Sağlık hizmetlerine olan talebin artışında sağlık ihtiyacı ve bireyin sağlık konusunda duyarlılığı önemlidir. Kişiler sağlıklı olduğu dönemlerde sağlık hizmetlerine daha az talepte bulunurken hasta olduklarında ya da salgın hastalık dönemlerinde daha fazla talepte bulunmaktadır. Sağlığın bozulması durumunda sağlık hizmetlerinin fiyatı ne kadar yüksek olursa olsun kişiler sağlık hizmetlerine talepte bulunacaktır.

Salgınlardan en çok yoksullar etkilenmektedir. Çalışmalar göstermektedir ki yine yoksullar, kronik hastalıkların ve bunlara bağlı sakatlıkların da en çok muhatabı durumundadır. O yüzden yoksulları koruyan, yaygın bir sağlık sistemi en temel ihtiyaç olamaya devam etmektedir. Tüm yurttaşların yeterli beslenebilmesi, temiz içme suyuna ve uygun kanalizasyon altyapısına sahip sağlıklı konutlarda yaşayabilmesi hayatidir. Tüm bunlarla birlikte son yaşadığımız Covid-19 salgını ve hastalığa yakalananların büyük kısmının yoğun bakıma ihtiyaç duyması ancak bu talebin karşılanmasında yaşanan güçlük de göstermektedir ki bu tarz durumlara hazırlıklı, yaygın ve güçlü bir birinci basamak sistemine, sevk zincirine ve tüm imkânlara sahip ve mevcut imkânlarını ve işgücünü uygun kullanabilen üçüncü basamak sistemine ihtiyaç vardır. Sağlık sistemlerinin aşırı yüklenmesinin engellenmesi, aşırı acil servis kullanımının durdurulması gerekmektedir. Sağlığın bir meta olmadığı, tüm yurttaşlar için eşit, ücretsiz, nitelikli, ulaşılabilir olması gerektiği gerçeği tekrar gün yüzündedir.

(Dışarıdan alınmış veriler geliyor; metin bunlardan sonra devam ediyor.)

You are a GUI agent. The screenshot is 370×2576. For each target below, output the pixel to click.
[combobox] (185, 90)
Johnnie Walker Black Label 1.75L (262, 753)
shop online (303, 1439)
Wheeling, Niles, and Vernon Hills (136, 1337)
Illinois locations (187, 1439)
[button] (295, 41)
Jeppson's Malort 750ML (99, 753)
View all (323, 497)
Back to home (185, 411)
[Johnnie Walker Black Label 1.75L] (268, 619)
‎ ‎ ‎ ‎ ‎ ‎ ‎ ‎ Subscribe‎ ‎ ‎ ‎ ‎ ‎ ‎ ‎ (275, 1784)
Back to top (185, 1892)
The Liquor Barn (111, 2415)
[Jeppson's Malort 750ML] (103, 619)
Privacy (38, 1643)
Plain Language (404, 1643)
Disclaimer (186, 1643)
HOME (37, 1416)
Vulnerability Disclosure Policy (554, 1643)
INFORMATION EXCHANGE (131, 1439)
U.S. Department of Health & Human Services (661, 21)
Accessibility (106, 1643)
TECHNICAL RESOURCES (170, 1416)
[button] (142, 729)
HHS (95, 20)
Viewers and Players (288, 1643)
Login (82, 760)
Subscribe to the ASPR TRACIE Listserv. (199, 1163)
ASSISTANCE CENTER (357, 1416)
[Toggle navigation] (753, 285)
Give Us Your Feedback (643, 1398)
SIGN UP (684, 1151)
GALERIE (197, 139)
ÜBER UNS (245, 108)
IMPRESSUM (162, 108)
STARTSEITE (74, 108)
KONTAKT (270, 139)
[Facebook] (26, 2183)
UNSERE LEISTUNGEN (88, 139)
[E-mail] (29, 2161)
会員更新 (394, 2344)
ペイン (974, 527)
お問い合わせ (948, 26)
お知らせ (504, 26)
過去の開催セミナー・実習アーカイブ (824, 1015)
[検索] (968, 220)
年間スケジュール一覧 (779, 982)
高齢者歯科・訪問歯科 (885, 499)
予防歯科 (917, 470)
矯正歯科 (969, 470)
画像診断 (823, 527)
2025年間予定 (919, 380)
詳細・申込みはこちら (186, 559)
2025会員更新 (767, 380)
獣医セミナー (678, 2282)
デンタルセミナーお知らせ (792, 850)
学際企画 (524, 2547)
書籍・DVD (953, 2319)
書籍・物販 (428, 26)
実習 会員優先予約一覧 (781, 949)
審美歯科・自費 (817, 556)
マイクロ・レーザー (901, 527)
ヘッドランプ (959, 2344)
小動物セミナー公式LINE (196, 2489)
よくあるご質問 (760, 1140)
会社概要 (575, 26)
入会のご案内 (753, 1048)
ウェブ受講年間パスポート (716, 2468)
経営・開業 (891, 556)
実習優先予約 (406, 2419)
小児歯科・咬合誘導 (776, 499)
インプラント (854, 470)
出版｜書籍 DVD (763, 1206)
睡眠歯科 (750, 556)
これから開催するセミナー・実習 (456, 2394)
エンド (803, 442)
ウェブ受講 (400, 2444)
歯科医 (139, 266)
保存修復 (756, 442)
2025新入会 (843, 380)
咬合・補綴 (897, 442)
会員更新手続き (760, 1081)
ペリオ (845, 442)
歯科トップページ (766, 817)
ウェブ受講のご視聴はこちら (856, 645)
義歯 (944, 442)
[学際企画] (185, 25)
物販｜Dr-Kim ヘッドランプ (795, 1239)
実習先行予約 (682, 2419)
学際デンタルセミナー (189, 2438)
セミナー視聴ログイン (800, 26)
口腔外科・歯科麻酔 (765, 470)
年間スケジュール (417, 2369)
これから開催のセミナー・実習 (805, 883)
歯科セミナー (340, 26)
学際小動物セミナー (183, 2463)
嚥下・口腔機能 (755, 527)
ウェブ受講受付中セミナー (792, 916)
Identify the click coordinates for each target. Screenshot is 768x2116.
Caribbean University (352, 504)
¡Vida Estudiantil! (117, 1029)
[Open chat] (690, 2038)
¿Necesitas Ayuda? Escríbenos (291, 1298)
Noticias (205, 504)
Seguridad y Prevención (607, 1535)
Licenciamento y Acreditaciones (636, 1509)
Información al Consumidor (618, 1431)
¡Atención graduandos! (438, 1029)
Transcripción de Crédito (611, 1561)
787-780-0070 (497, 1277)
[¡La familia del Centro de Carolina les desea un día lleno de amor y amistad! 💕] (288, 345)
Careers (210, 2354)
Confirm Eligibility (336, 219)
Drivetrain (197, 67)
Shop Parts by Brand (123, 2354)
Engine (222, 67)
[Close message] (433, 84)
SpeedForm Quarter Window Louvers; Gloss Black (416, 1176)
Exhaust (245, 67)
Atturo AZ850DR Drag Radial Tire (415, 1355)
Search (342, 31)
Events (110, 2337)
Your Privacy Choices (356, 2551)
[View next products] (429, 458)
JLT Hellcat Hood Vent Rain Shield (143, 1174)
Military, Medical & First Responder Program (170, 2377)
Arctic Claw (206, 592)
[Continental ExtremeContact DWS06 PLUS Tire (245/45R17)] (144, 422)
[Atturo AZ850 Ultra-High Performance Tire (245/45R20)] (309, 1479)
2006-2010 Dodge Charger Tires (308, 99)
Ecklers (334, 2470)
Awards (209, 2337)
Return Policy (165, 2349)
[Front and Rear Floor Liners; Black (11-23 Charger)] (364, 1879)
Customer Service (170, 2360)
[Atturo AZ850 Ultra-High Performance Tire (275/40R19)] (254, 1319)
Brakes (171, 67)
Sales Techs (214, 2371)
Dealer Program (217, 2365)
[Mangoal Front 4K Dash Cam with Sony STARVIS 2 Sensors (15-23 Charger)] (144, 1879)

İran Sağlık Bakan Yardımcısı, Covid-19 vakalarının daha çok yoksulların yaşadığı bölgelerde görüldüğünü söylemekte, söz konusu bölgelerdeki nüfus yoğunluğuna dikkati çekmekte, Covid-19 taşıdığı şüphesi bulunan kişilerin bu tür mahallelerdeki evlerde kendilerini izole edebilecekleri odaya sahip olmadıklarını söylemektedir.

Aç kalmamak için ölüm riskini göze alarak çalışmak zorunda kalan işçiler gerçeği, açıklanan önlem paketinde yine sermaye sahiplerinin kollanması, hayatını riske atarak çalışan sağlık emekçilerinin koruyucu malzeme gibi en temel taleplerinin bile yeterince karşılanmadığı bir ortamda eşitlikçi ekonomik politikalar ve kamusal sağlık hizmeti talebi her zamankinden daha hayatidir.